[Entries provided — start]

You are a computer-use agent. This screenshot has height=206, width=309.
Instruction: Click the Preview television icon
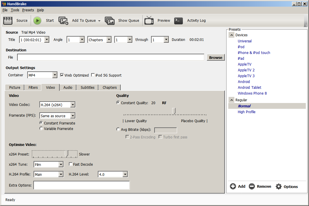[149, 21]
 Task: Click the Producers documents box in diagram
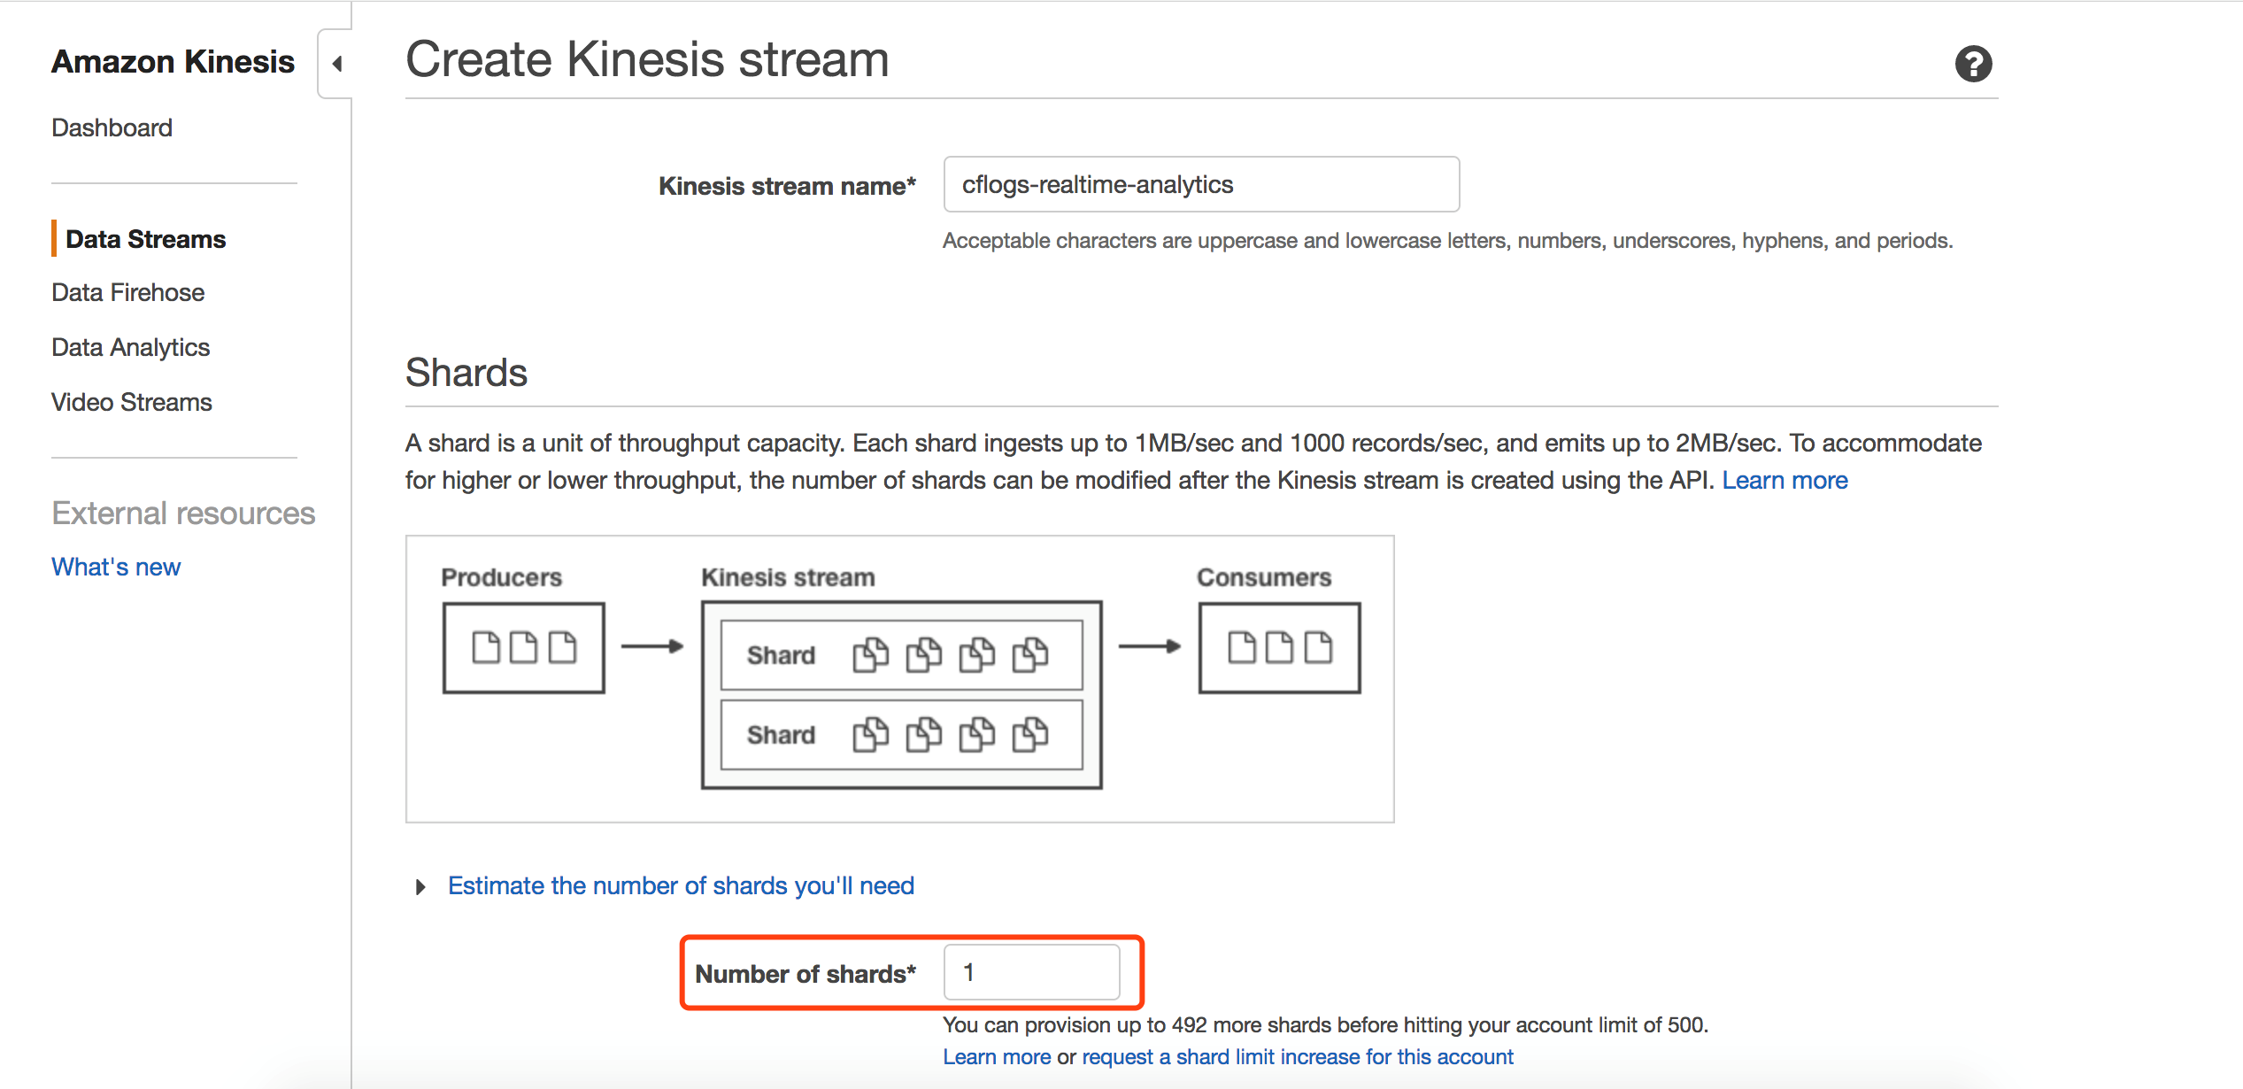(x=523, y=648)
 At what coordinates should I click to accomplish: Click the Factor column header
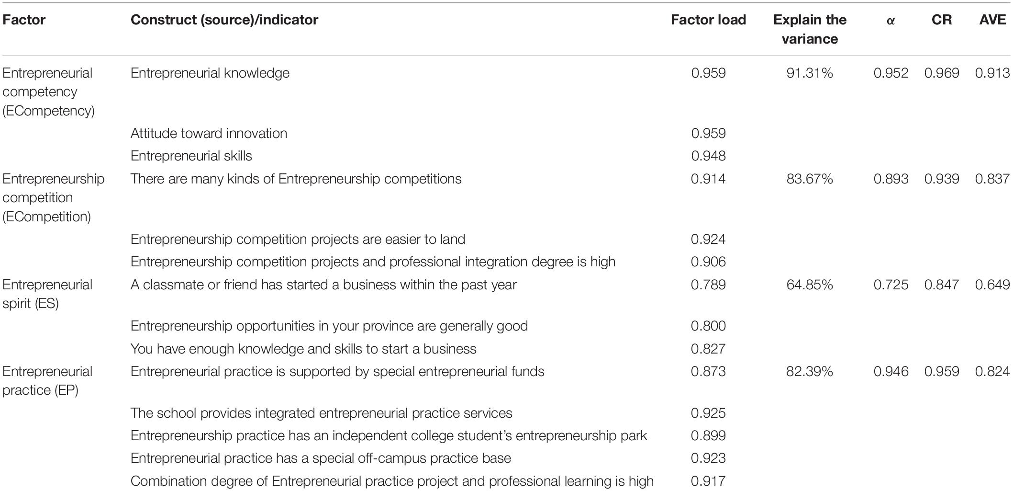(x=24, y=20)
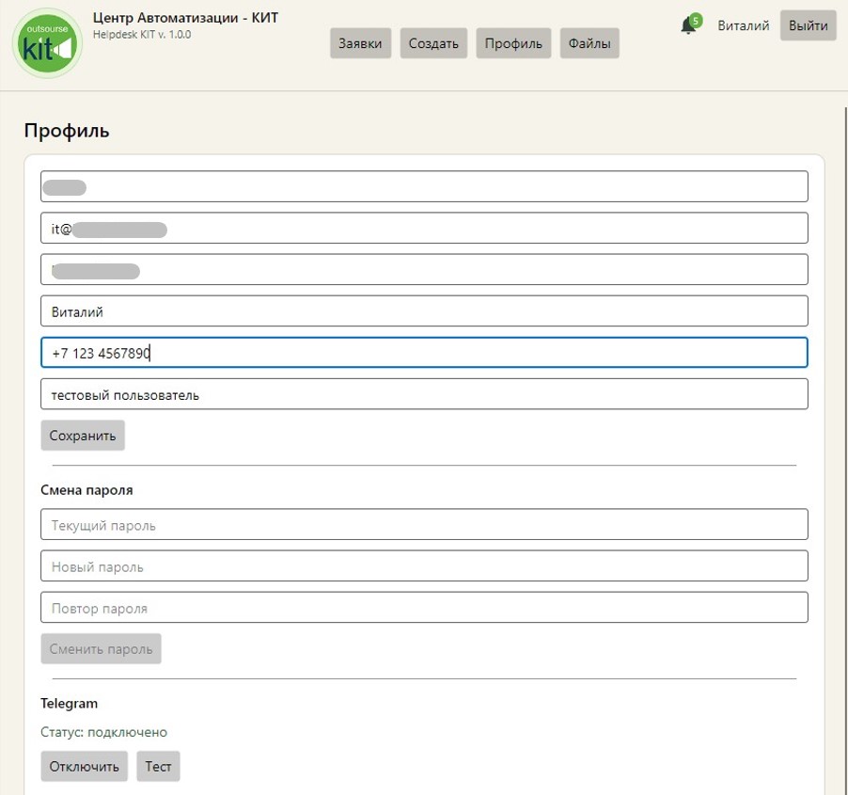The height and width of the screenshot is (795, 848).
Task: Go to the Создать page
Action: 433,43
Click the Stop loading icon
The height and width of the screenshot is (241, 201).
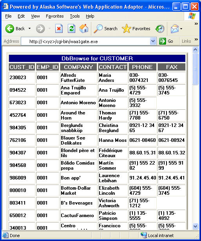[x=59, y=29]
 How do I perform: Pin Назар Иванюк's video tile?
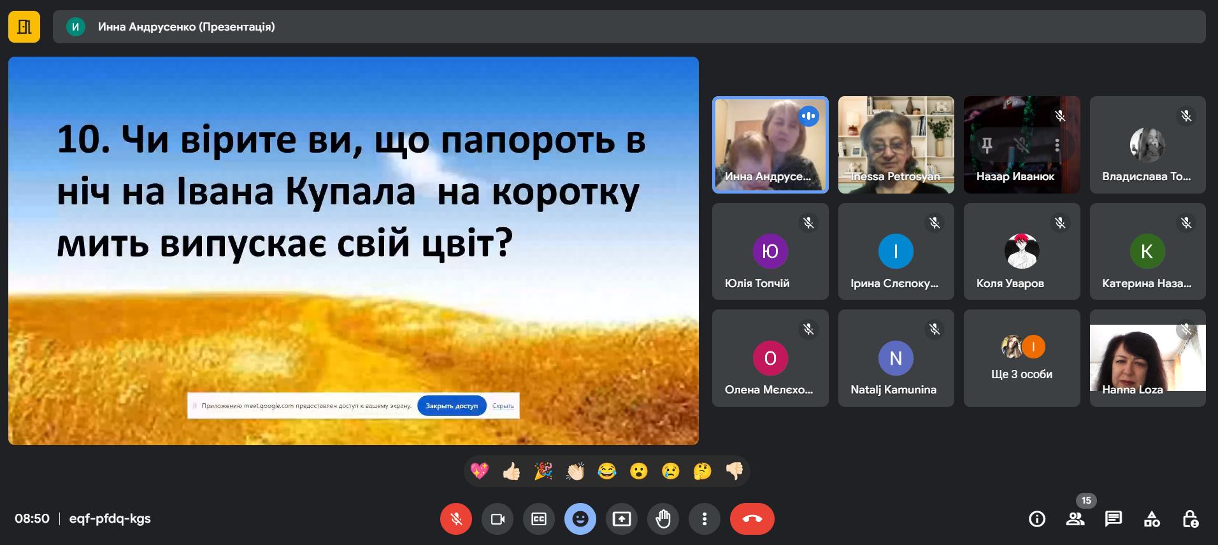coord(987,145)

[Entries provided — finish]

> **What is required**
When you reach a picture in the records above, pass over it and transcribe the rest exactly.

> **Written solution**
You are a computer-use agent. This screenshot has height=206, width=309.
Instruction: Click the Preview television icon
[149, 21]
 Task: Click the Producers documents box in diagram
(x=523, y=648)
 At what coordinates should I click to accomplish: Click the Factor column header
(x=24, y=20)
The height and width of the screenshot is (795, 848).
Task: Go to the Создать page
Action: 433,43
Click the Stop loading icon
The height and width of the screenshot is (241, 201).
[x=59, y=29]
 How do I perform: Pin Назар Иванюк's video tile?
coord(987,145)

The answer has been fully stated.